Questa canzone contiene due elementi che aiutano ad essere felici: la follia e l’amore. La follia intesa come qualcosa che rappresenta i nostri pregi e i nostri difetti, e l’amore che è il più importante valore della vita.
La tua passione per la musica, e in particolare per il pianoforte quando ha avuto inizio?
Il pianoforte è lo strumento dell’approccio più immediato quando sei bambino: basta appoggiare le dita sulla tastiera e si produce un suono. Poi, in realtà con gli anni, si scopre che è uno strumento ben più articolato e che ha un’orchestra dentro di sé. Ho imparato le note all’età di nove anni, fino ai quattordici sono stato autodidatta, poi ho studiato al Conservatorio di Pesaro e mi sono inoltrato in una mia ricerca nel mondo del jazz e del rock.
Come mai hai scelto il jazz come mezzo di espressione?
Ritengo che il jazz, soprattutto nelle sue forme originarie, rappresenti l’assimilazione della cultura europea dentro quello che era il costume e la situazione ritmico-musicale afroamericana. Io sono stato in America e mi sono appassionato a mettere insieme quello che avevo imparato al Conservatorio e il lirismo del blues delle origini.
Però il jazz è un genere musicale poco seguito dai giovani d’oggi!
Il jazz è stata la musica popolare fino agli anni cinquanta; la gente stava bene, ballava, sentiva questo linguaggio musicale come del tutto naturale e stimolante. Quello che, nel mio piccolo, mi propongo di fare è riaprire questa strada, è riportare il jazz alla sua popolarità.
Lo fai anche nell’album appena pubblicato “Reality and fantasy”. Cosa c’è dentro?
Ci sono brani, sia in lingua inglese che in lingua italiana, che toccano diversi generi. Ad una cantante inglese si unisce il bravissimo Fabrizio Basso che suona la tromba in diversi brani e poi molti altri bravi artisti.

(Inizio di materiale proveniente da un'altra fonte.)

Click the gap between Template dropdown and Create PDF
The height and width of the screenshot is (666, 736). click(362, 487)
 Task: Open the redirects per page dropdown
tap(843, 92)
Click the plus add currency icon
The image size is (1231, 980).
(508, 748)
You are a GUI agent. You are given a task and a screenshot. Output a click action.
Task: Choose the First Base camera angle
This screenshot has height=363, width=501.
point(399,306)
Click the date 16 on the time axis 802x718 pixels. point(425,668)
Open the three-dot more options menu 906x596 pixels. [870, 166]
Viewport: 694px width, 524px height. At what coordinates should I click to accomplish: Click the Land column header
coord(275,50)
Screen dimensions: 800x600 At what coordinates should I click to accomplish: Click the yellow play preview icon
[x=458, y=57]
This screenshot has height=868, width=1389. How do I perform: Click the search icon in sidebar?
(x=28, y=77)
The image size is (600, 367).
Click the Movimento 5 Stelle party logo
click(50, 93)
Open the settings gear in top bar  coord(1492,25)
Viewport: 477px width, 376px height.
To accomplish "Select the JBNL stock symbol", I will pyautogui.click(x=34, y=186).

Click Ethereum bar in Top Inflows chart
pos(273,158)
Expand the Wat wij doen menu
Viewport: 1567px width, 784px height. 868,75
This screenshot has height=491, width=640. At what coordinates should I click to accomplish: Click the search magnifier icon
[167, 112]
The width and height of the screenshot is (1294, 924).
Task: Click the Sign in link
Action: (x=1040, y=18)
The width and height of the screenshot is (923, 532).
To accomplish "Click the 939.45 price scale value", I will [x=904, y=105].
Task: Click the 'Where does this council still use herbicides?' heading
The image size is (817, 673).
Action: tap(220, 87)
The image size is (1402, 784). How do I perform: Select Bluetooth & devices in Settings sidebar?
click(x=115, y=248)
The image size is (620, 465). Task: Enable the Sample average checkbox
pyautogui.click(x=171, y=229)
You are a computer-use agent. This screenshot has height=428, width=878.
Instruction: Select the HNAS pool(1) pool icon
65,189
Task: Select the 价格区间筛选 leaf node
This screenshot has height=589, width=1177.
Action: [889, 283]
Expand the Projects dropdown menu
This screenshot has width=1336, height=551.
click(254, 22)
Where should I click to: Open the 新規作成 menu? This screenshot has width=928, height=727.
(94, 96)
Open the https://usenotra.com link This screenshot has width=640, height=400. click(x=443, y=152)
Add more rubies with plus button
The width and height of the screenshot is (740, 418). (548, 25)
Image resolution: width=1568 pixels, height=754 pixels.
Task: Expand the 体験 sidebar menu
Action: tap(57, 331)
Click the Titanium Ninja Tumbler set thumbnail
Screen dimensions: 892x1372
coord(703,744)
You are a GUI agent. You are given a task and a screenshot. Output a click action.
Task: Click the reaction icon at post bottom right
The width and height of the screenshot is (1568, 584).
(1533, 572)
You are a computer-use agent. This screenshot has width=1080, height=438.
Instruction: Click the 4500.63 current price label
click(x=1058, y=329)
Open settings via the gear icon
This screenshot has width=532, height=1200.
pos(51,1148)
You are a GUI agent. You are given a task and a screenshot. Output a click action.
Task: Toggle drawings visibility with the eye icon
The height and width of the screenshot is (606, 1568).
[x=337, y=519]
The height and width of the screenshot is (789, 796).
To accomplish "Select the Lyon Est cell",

Così giovane e così impegnato! Ma quando non scrivi e non canti cosa fai?
Quando non suono scrivo, quando non scrivo canto. Quando ho tempo mi piace fare delle passeggiate in luoghi solitari. Dove abito ci sono dei paesaggi bellissimi. Sostanzialmente vivo la vita, niente di più.
Hai un consiglio da dare agli aspiranti musicisti?
Credo che la cosa più importante sia amare ciò che si fa, crederci sempre e dedicarsi con sacrificio per potersi liberare poi nel momento del live, della musica. Poi. come diceva un biografo di Monk, quando si è sullo stage tendenzialmente bisognerebbe sempre suonare sia per il pubblico che ti sta davanti, sia per l’arte, sia per sé stessi, mai troppo per una sola di queste dimensioni, perché poi o si diventa degli esteti o si diventa egoisti, oppure si diventa commerciali, anche se poi non c’è una regola. Io non voglio assolutamente azzardarmi a dare regole, quello che posso dire è che quando si ama quello che si fa, e ci si mette tanto sacrificio, tanta passione, poi i risultati vengono. “Let the good times roll” come diceva qualcuno!